> Document extract:
==============================
Lectures pour tous (1953–58) inaugurated the book show genre. Along with Bernard Pivot’s celebrated Apostrophes (1975û89), it remains widely recognized as among the most important in the field. While philosophy was but a small part of its purview, Lectures pour tous became the first television series to regularly feature the discipline and its practitioners. Indeed, thanks to a confluence of factors, from its interview structure, to its hosts’ magnetic conversational style, to its sustained rhythm and innovative camera work, the show inadvertently manifested the range of programming models that have distinguished the televising of philosophy throughout its history.
In this chapter I take up five broadcasts from Lectures pour tous (on Sartre, Camus, Bachelard, Aron, and Foucault) aired between 1955 and 1966. Examining first the earlier shows (including those on Sartre and Bachelard, as well as the 1960 Camus obituary) in terms of the fifties vogue for existentialism and the educational crisis in philosophy, and then the later shows (on Aron and Foucault) within the context of the Gaullist regime’s active anti-Marxism and pursuit of French cultural grandeur, I identify several trends. First, as early as the 1950s, television began to emerge as a formidable advertising tool with an arguably positive impact on the expansion of the market in the chief intellectual commodity: books. Television hosts exerted new forms of intellectual and cultural control, offering, for example, exposure to a philosophy (existentialism) and a philosopher (Sartre) decidedly out of favor with the politics in power. Second, philosophers, faced with a state-regulated medium that requested their presence and, at the same time, socially motivated to speak out on issues of public concern, were suddenly charged to negotiate an audiovisual landscape whose terrain both exceeded their influence and challenged deeply held beliefs about the disinterested and commercially innocent nature of scholarly inquiry. Nonetheless, because philosophy exists as embodied performative practice—and hence could be observed “in action”—philosophers were well equipped to meet both the theatrical and the structural demands of the book show genre. While demonstrating how political considerations and screen charisma equally shaped media access, Lectures pour tous, during the fifteen years of its run, contributed to the postwar construction of French intellectual celebrity, launched an important public forum for philosophy, and became a legitimizing force in the field of French intellectual power—in so doing creating a potent (and increasingly contested) relationship between commerce and culture. Whether it successfully molded mass audiences into the enlightened viewers envisioned by the state, however, was another question entirely.
==============================
> Dataset rows:
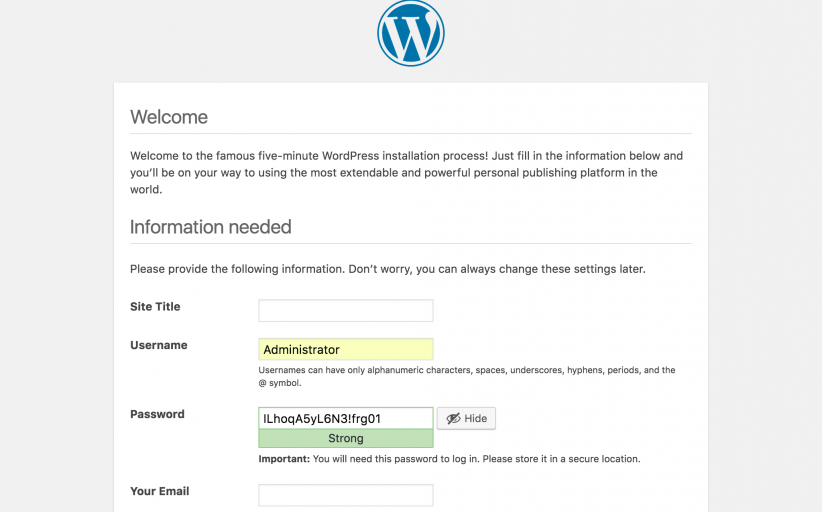Click the username allowed characters hint text
This screenshot has height=512, width=822.
point(466,376)
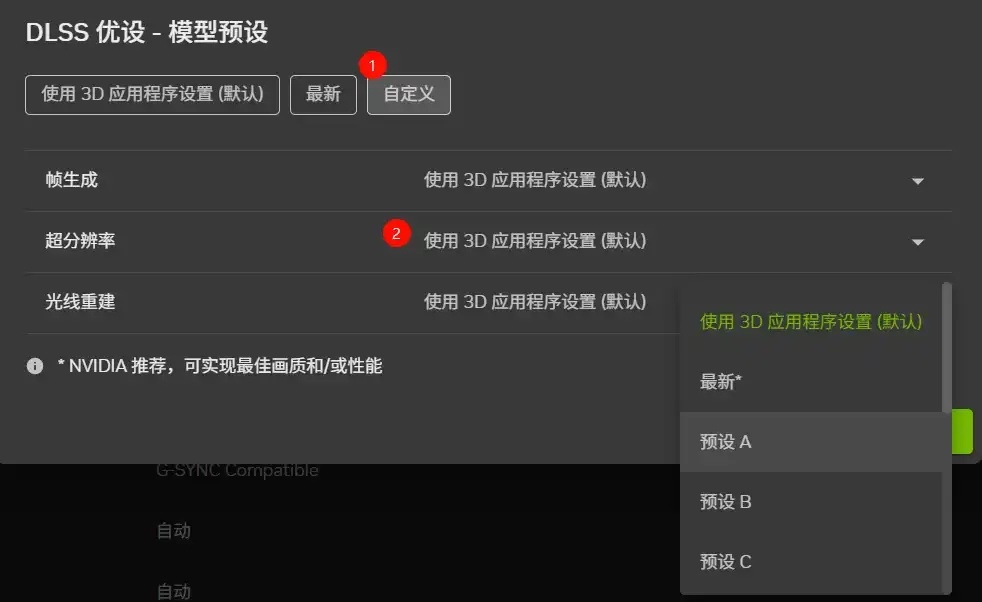Click the DLSS 优设 - 模型预设 dialog title

[x=147, y=32]
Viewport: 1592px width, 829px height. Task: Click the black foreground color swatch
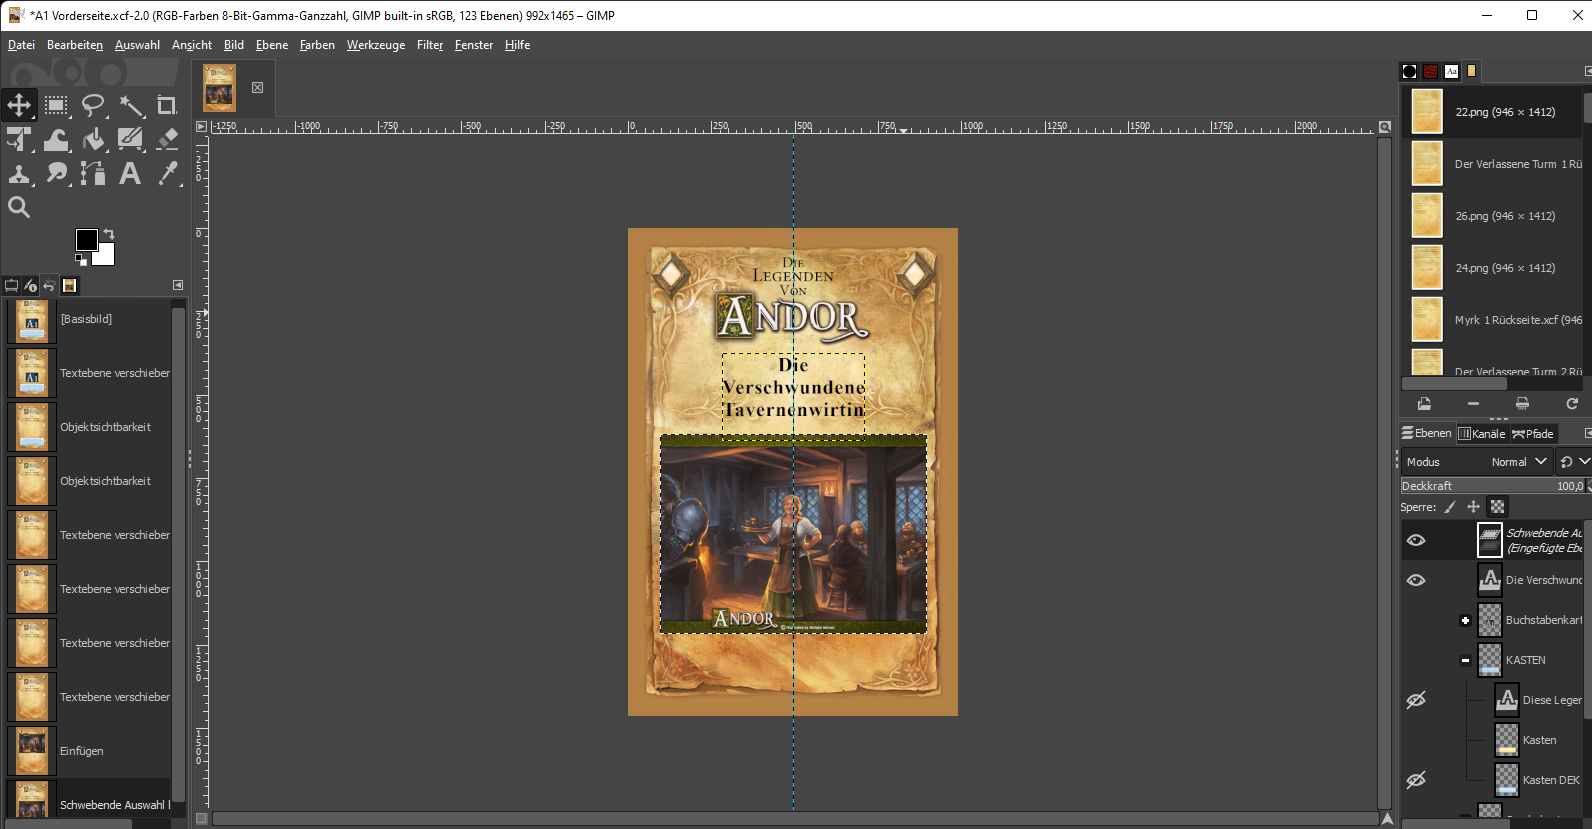(x=87, y=240)
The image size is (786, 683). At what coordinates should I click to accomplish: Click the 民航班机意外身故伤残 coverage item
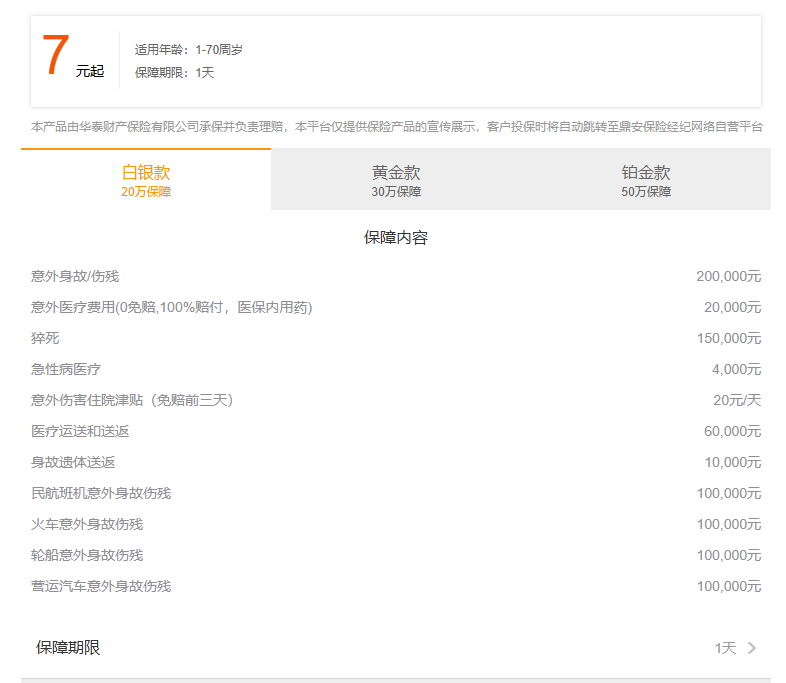click(101, 493)
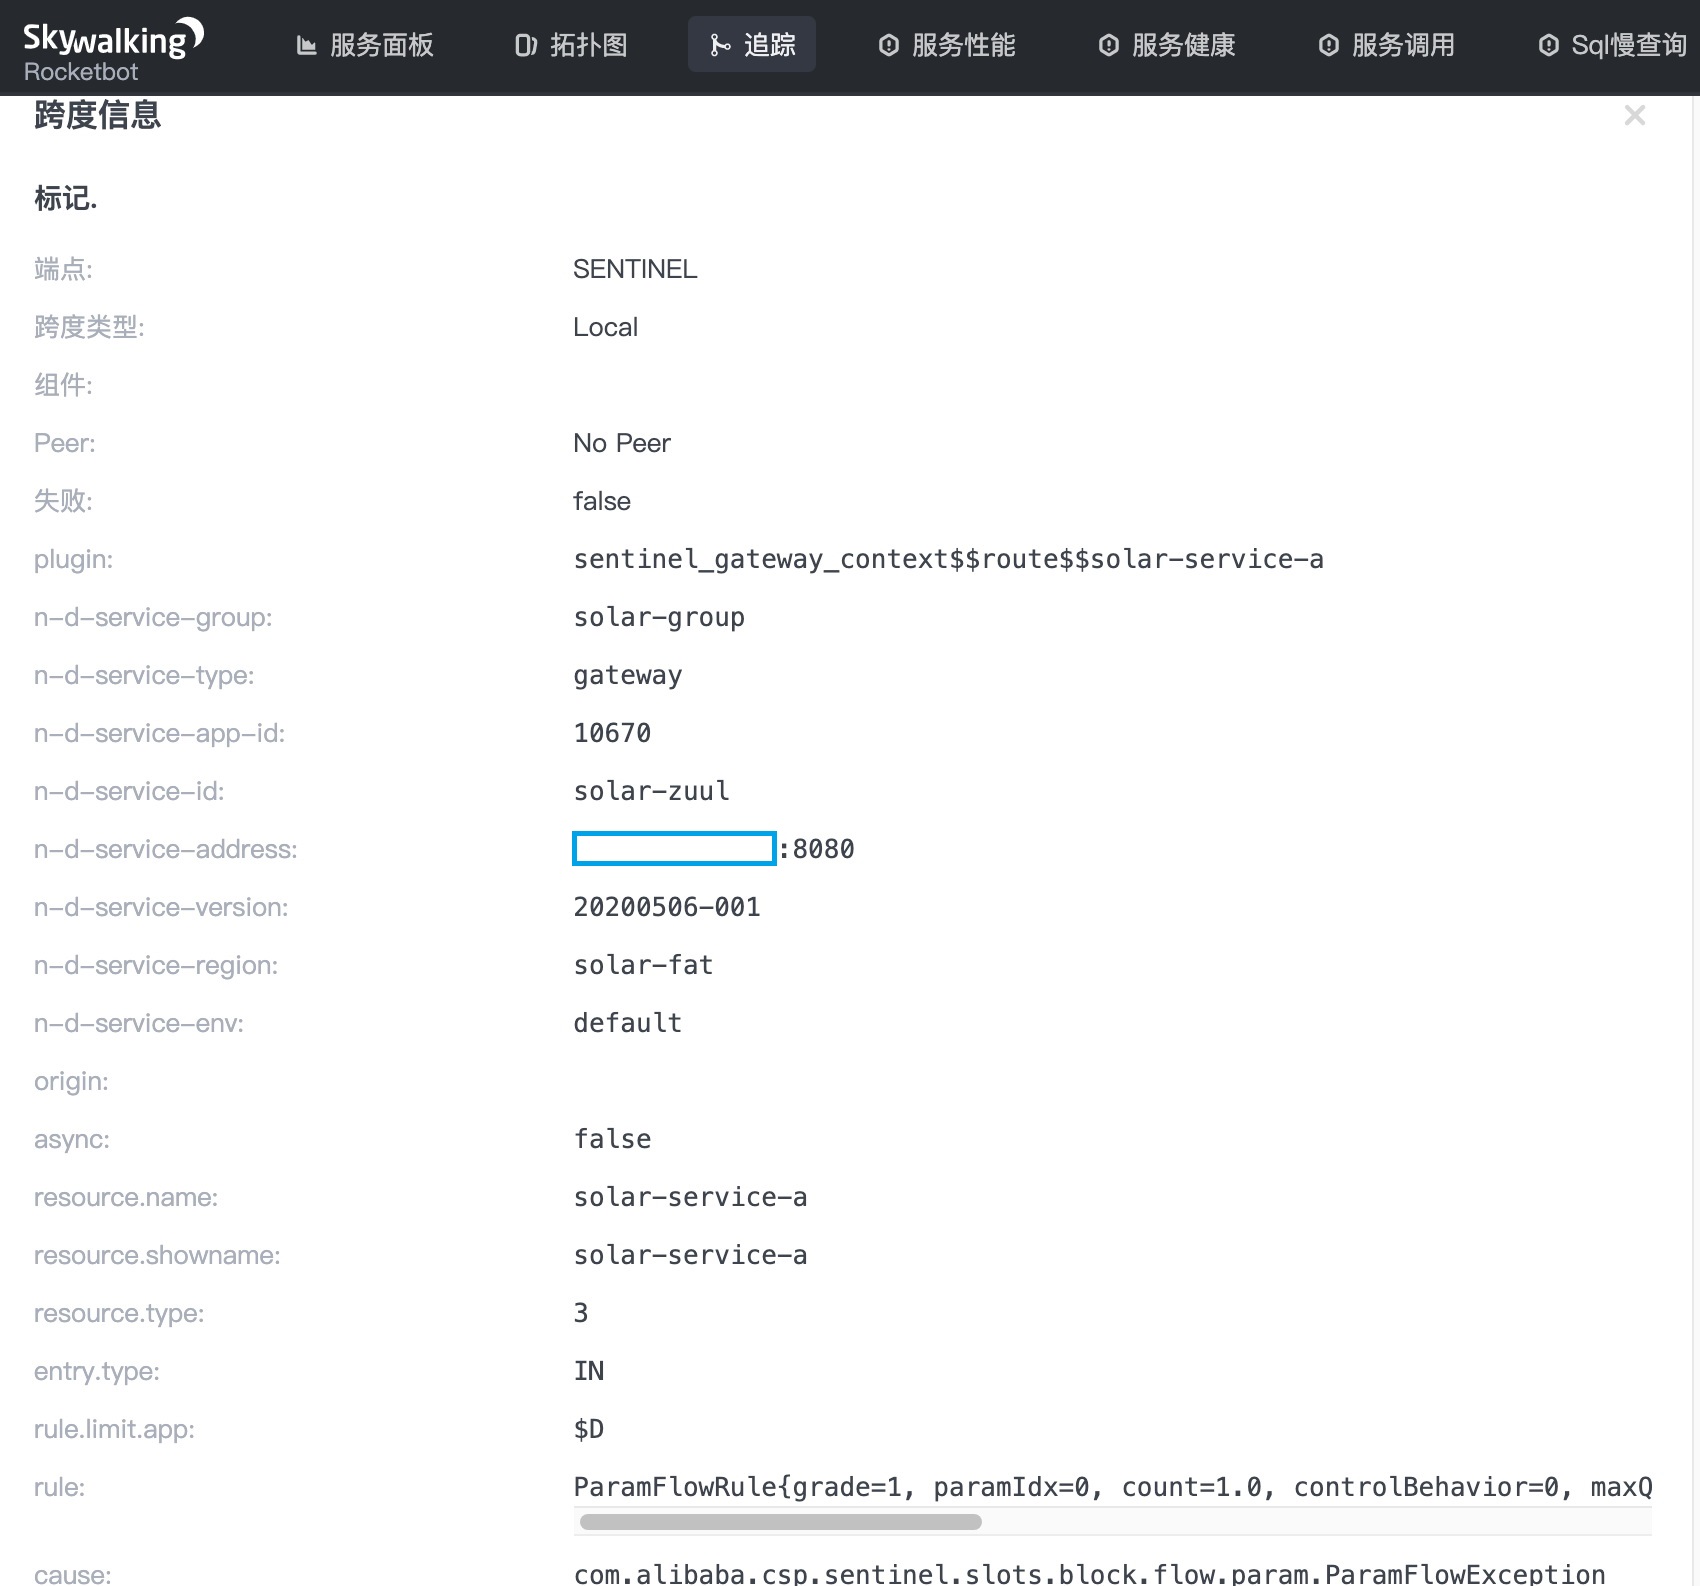Open the 服务面板 menu item

point(382,45)
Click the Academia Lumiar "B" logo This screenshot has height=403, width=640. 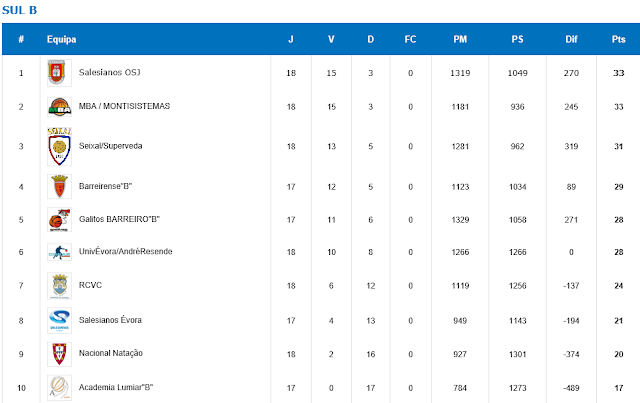click(59, 387)
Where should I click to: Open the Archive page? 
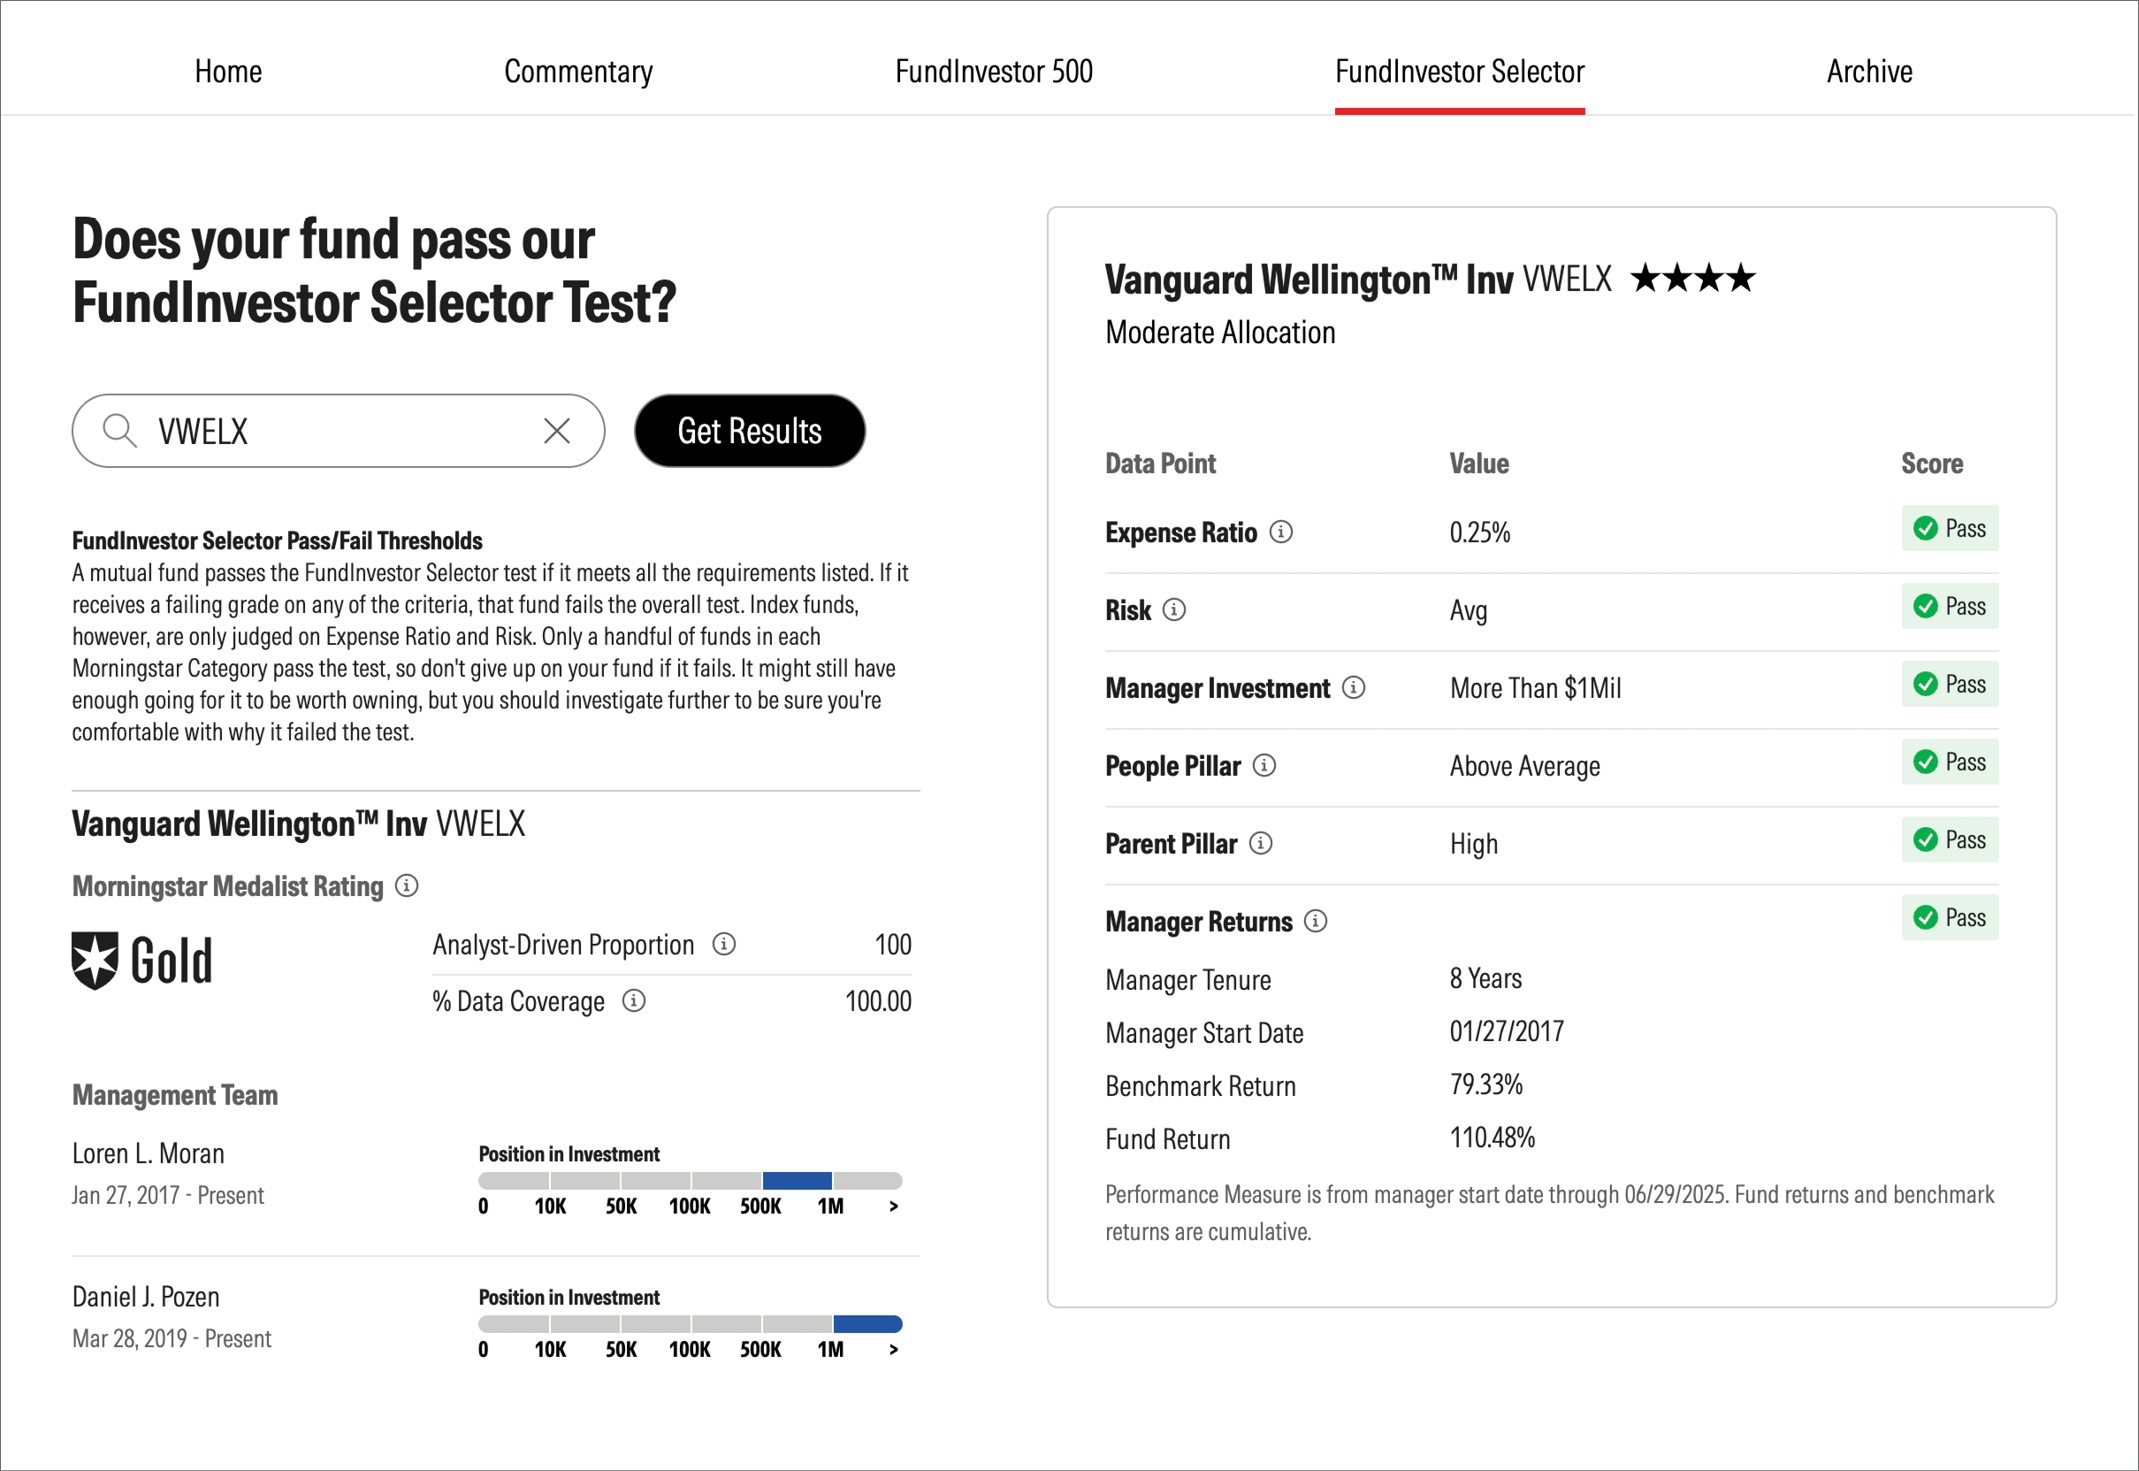click(1869, 71)
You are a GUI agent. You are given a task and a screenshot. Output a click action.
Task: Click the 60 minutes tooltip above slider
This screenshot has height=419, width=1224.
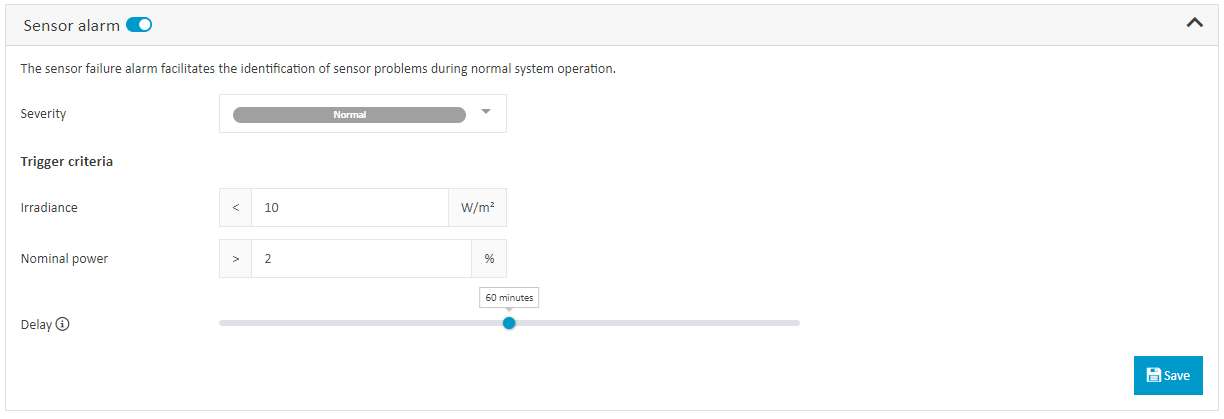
==============================
> Problem to solve:
Revise the passage on Lectures pour tous, giving the stretch from "Lectures pour tous (1953–58)" through "throughout its history." with "inaugurated" changed to "launched".

> Exercise solution:
Lectures pour tous (1953–58) launched the book show genre. Along with Bernard Pivot’s celebrated Apostrophes (1975û89), it remains widely recognized as among the most important in the field. While philosophy was but a small part of its purview, Lectures pour tous became the first television series to regularly feature the discipline and its practitioners. Indeed, thanks to a confluence of factors, from its interview structure, to its hosts’ magnetic conversational style, to its sustained rhythm and innovative camera work, the show inadvertently manifested the range of programming models that have distinguished the televising of philosophy throughout its history.